The euphoria of the Arab Spring has given way to abuses as new governments fail to respect freedom of expression and other basic rights, Human Rights Watch warned in its annual report Thursday.

The US-based group urged the fledgling regimes of countries such as Egypt, Libya and Tunisia to build "genuine" democracies, saying that even democratically-elected governments did not have a mandate to ignore human rights.

"It's been two years now, almost to the day, since the euphoria of those early days when we saw dictator after dictator toppling in the Middle East and North Africa," HRW's executive director Kenneth Roth told reporters in London.

"That early euphoria has given way to often despair and deep concern over what turned out to be a much more difficult situation than many perhaps had hoped."

Launching HRW's annual report on human rights around the world, Roth said the Arab Spring had seen "the rise of Islamist parties in particular who threaten to use religion to suppress the rights of women or dissidents or minorities."

HRW said that in Egypt, gripped by political crisis two years after the uprising that ousted President Hosni Mubarak, serious human rights problems continued, including torture and the "systematic" sexual abuse of women.

The group expressed numerous concerns over Egypt's new constitution, saying it contained "defects" with regard to women's rights, freedom of expression, freedom of religion and civilian oversight of the army.

"It turns out, in fact, the toppling of a dictator may have been the easy part," said Roth. "The difficult part is replacing that repressive regime with a rights-respecting democracy."

In Egypt and elsewhere in the region, freedom of expression is being heavily restricted, he warned.

"We've seen an unfortunate tendency on the part of new governments throughout the region to suppress speech that is critical of them, critical of the judiciary, critical of religion."

Ultimately, Roth said, it is up to the region's governments to build a brighter future for their citizens than the dictators they replaced.

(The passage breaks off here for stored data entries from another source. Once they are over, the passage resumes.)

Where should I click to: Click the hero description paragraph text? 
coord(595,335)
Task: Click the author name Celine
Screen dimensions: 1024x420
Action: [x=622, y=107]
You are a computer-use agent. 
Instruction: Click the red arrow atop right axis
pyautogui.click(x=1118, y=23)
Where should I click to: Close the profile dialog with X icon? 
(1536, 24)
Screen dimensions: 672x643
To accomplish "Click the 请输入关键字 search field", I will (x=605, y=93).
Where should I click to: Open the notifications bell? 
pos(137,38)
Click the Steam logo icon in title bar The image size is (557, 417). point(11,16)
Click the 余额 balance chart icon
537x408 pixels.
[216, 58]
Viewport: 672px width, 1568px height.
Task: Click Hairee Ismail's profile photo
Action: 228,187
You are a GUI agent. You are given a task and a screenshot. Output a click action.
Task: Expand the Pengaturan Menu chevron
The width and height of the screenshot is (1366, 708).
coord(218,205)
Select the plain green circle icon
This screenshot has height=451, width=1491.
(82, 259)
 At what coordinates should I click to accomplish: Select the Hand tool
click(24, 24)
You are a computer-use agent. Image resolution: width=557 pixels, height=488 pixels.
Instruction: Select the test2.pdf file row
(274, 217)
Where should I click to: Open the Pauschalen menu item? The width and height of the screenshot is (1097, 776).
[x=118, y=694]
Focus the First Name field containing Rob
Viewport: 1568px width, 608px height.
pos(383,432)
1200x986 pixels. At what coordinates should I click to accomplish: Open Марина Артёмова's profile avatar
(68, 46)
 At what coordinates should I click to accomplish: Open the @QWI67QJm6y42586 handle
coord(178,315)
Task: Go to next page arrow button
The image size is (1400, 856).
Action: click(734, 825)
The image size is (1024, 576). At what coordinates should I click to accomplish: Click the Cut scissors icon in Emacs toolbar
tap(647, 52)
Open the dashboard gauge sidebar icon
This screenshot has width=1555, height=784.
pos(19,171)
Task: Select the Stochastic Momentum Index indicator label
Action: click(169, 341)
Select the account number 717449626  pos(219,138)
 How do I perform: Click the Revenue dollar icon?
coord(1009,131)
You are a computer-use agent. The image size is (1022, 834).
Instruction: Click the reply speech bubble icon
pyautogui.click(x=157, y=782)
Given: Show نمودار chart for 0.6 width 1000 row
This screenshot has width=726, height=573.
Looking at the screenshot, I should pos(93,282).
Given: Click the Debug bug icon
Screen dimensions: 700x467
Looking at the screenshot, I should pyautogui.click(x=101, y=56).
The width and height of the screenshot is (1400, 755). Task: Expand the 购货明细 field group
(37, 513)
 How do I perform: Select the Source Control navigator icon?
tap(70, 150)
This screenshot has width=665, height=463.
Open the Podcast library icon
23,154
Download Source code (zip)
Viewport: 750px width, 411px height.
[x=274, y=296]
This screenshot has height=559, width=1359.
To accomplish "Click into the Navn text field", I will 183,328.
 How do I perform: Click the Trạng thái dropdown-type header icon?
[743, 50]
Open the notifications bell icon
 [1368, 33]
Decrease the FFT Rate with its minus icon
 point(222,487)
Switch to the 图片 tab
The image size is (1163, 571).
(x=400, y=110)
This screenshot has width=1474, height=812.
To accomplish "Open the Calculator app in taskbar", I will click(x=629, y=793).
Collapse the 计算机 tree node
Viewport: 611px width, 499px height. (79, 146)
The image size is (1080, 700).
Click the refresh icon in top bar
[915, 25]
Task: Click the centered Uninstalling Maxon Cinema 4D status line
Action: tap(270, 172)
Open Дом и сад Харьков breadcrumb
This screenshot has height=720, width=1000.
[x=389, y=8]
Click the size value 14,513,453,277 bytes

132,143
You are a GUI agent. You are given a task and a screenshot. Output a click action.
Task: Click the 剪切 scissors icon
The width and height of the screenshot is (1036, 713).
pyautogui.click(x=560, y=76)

"Treacherous as the path ahead is, it is simply wrong to consign people to the grim future of authoritarian rule and repression."

Even in Syria, where the brutal conflict goes on 22 months after the uprising against President Bashar al-Assad started, Roth said it was "not too early to begin to try to prepare for a better future."

HRW has been closely monitoring rebel forces in preparation for a possible power transition, the group's director said.

"We've been highly critical of their resort at times to summary execution and torture," he told journalists.

"These are antithetical to the kinds of foundations that are needed if Syria is to emerge from its difficult past and have a promising future."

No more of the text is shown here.